> **対象本文**:

***

しかし1991年、遂にThierry Boonはヒトがん特異抗原とそれを認識する細胞傷害性リンパ球を同定し、リンパ球を介した抗腫瘍免疫機構が確立され免疫療法は大きな一歩を踏み出した。その後、続々とがん特異抗原が報告され、我々のNY-ESO-1ペプチド・ワクチンや細胞輸注療法が試験的に導入された。現状では、ごく一部の症例に一時的な効果がみられるが、その効果は極めて限定的で生存期間を有意に延長するには至っていない。一方、標的分子に特異的なヒト化抗体薬が登場し、細胞性および液性免疫を駆使したがん免疫療法は安全性と有効性を示し、実地医療に導入されている。
 免疫学の歴史において、腫瘍の免疫監視と免疫寛容(耐性)は理論的または実験的には存在していたが、人類にとって解明すべき壮大な課題であった。その解明の過程で次々に免疫を制御する細胞や分子が同定され、免疫監視と耐性の存在とその機序が明白となった(図1)。現在、その一部は抗体薬として開発され臨床的にも有用性が示されている。いま話題の免疫制御薬、checkpoint blockadeの抗CTLA-4、抗PD-1/ 抗PD-L1抗体は画期的な免疫治療薬として注目され、7月、世界で初めて抗PD-1抗体(Nivolumab)が悪性黒色腫を対象に日本で承認された。その他の固形癌についても、世界中で活発に臨床試験が展開され競争が激化している。


図1.治療への応用の視点からは、がん抗原→がんワクチン、抗原提示細胞→樹状細胞ワクチン、リンパ球→活性化リンパ球輸注療法と考えることができる。

 当教室は約9年の歳月を経て、がん特異抗原XAGE1 (GAGED2a)が肺腺癌に高率に発現し、その肺癌患者には自然免疫としてXAGE1に対する抗体を産生し(図2)、XAGE1発現細胞に特異的な細胞傷害活性を有するT細胞が存在していることを明らかにした。さらに抗XAGE1血清抗体を有する肺癌患者は、予後が良好であることを世界へ発信した。これらの解析結果は、肺癌患者には常にがん細胞を異物として認識し排除する免疫監視機構が働いていることを明確に証明した。反転、抗PD-1抗体などの免疫制御薬が有効である可能性を示唆している。まさに臨床と基礎の両立、そして融合研究の成果と考えている。
肺腺癌XAGE1免疫研究の意義

  1. 肺癌は世界のがん死亡で第1位である。(日本でも突出している)
  2. 肺腺癌は肺癌の約70%を占めている。(対象患者が多い)
  3. 肺腺癌はXAGE1を高率に発現し明確な免疫応答が存在する。(自然免疫の存在)
  4. 肺腺癌の免疫療法の標的分子として最適である。(ワクチンの開発)
  5. 日本発、世界初の画期的な成果である。

***

> **提供データ**:
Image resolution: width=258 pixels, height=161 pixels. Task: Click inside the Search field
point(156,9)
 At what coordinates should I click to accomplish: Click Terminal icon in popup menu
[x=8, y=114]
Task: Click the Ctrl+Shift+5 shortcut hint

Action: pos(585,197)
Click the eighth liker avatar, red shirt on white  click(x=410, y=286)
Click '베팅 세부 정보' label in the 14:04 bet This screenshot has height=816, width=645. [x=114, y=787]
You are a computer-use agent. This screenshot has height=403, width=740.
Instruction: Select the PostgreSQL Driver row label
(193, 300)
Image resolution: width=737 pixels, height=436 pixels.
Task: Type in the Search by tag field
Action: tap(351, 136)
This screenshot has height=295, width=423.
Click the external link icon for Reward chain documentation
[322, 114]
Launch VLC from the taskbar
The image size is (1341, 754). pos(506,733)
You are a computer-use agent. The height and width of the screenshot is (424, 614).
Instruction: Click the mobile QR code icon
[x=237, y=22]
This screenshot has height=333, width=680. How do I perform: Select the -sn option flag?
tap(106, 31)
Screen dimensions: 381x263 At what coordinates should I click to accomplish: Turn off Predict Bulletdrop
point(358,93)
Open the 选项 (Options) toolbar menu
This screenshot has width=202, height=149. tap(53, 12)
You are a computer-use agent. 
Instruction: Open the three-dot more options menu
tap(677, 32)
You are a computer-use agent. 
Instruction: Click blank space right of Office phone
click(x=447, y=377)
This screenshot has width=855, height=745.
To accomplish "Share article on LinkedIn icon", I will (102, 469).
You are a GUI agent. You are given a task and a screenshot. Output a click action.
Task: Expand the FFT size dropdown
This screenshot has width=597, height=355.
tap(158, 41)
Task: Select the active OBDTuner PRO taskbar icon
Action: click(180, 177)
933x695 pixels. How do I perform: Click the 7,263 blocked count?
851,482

***

> **作業課題 A**:
がん免疫療法についての本文を2文で要約してください。
> **作業課題 B**:
がん免疫療法についての本文のうち、「しかし1991年、遂にThi」から「注療法と考えることができる。」までを、両端を含めて正確に打ち直してください。
> **作業課題 C**:
がん免疫療法と肺腺癌XAGE1研究についての本文を、最後の文の後から書き継いでください。

> **回答 A**:
1991年にヒトがん特異抗原とそれを認識する細胞傷害性リンパ球が同定されてがん免疫療法は大きな一歩を踏み出し、現在は免疫制御薬として抗PD-1抗体などが注目され、抗PD-1抗体(Nivolumab)が悪性黒色腫を対象に世界で初めて日本で承認された。当教室は、がん特異抗原XAGE1が肺腺癌に高率に発現し、患者にはXAGE1に対する抗体とXAGE1発現細胞に特異的な細胞傷害活性を持つT細胞が存在することを明らかにし、抗XAGE1血清抗体を持つ肺癌患者の予後が良好であることを世界へ発信した。

> **回答 B**:
しかし1991年、遂にThierry Boonはヒトがん特異抗原とそれを認識する細胞傷害性リンパ球を同定し、リンパ球を介した抗腫瘍免疫機構が確立され免疫療法は大きな一歩を踏み出した。その後、続々とがん特異抗原が報告され、我々のNY-ESO-1ペプチド・ワクチンや細胞輸注療法が試験的に導入された。現状では、ごく一部の症例に一時的な効果がみられるが、その効果は極めて限定的で生存期間を有意に延長するには至っていない。一方、標的分子に特異的なヒト化抗体薬が登場し、細胞性および液性免疫を駆使したがん免疫療法は安全性と有効性を示し、実地医療に導入されている。
 免疫学の歴史において、腫瘍の免疫監視と免疫寛容(耐性)は理論的または実験的には存在していたが、人類にとって解明すべき壮大な課題であった。その解明の過程で次々に免疫を制御する細胞や分子が同定され、免疫監視と耐性の存在とその機序が明白となった(図1)。現在、その一部は抗体薬として開発され臨床的にも有用性が示されている。いま話題の免疫制御薬、checkpoint blockadeの抗CTLA-4、抗PD-1/ 抗PD-L1抗体は画期的な免疫治療薬として注目され、7月、世界で初めて抗PD-1抗体(Nivolumab)が悪性黒色腫を対象に日本で承認された。その他の固形癌についても、世界中で活発に臨床試験が展開され競争が激化している。


図1.治療への応用の視点からは、がん抗原→がんワクチン、抗原提示細胞→樹状細胞ワクチン、リンパ球→活性化リンパ球輸注療法と考えることができる。

> **回答 C**:
図2.非小細胞肺癌患者の血清中にみられる抗XAGE1抗体

 一方、免疫療法の開発では腫瘍局所の免疫微小環境の解析が必須である。最近、我々は肺癌組織には制御性T細胞が浸潤し、末梢血に比べ活性化していることを臨床検体で証明した。さらに制御性T細胞を抗CCR4抗体で処理すると(排除すると)、CD4 とCD8 のT細胞分裂抑制が解除され、抗CCR4抗体の免疫治療薬としての可能性を示した。現在、日本発かつ世界初の肺癌に対する抗CCR4抗体療法の根拠として重要な根拠となっている。
 現在、免疫制御薬の二剤併用やワクチンとの併用など多数の臨床試験が進行または計画されている。我々の成果が大いに期待されていることを実感しつつある(図3)。


図3.現在、がんワクチン、チェックポイント抗体、抗CCR4抗体の臨床試験を実施している。今後、これらの併用療法が世界の注目をあつめている。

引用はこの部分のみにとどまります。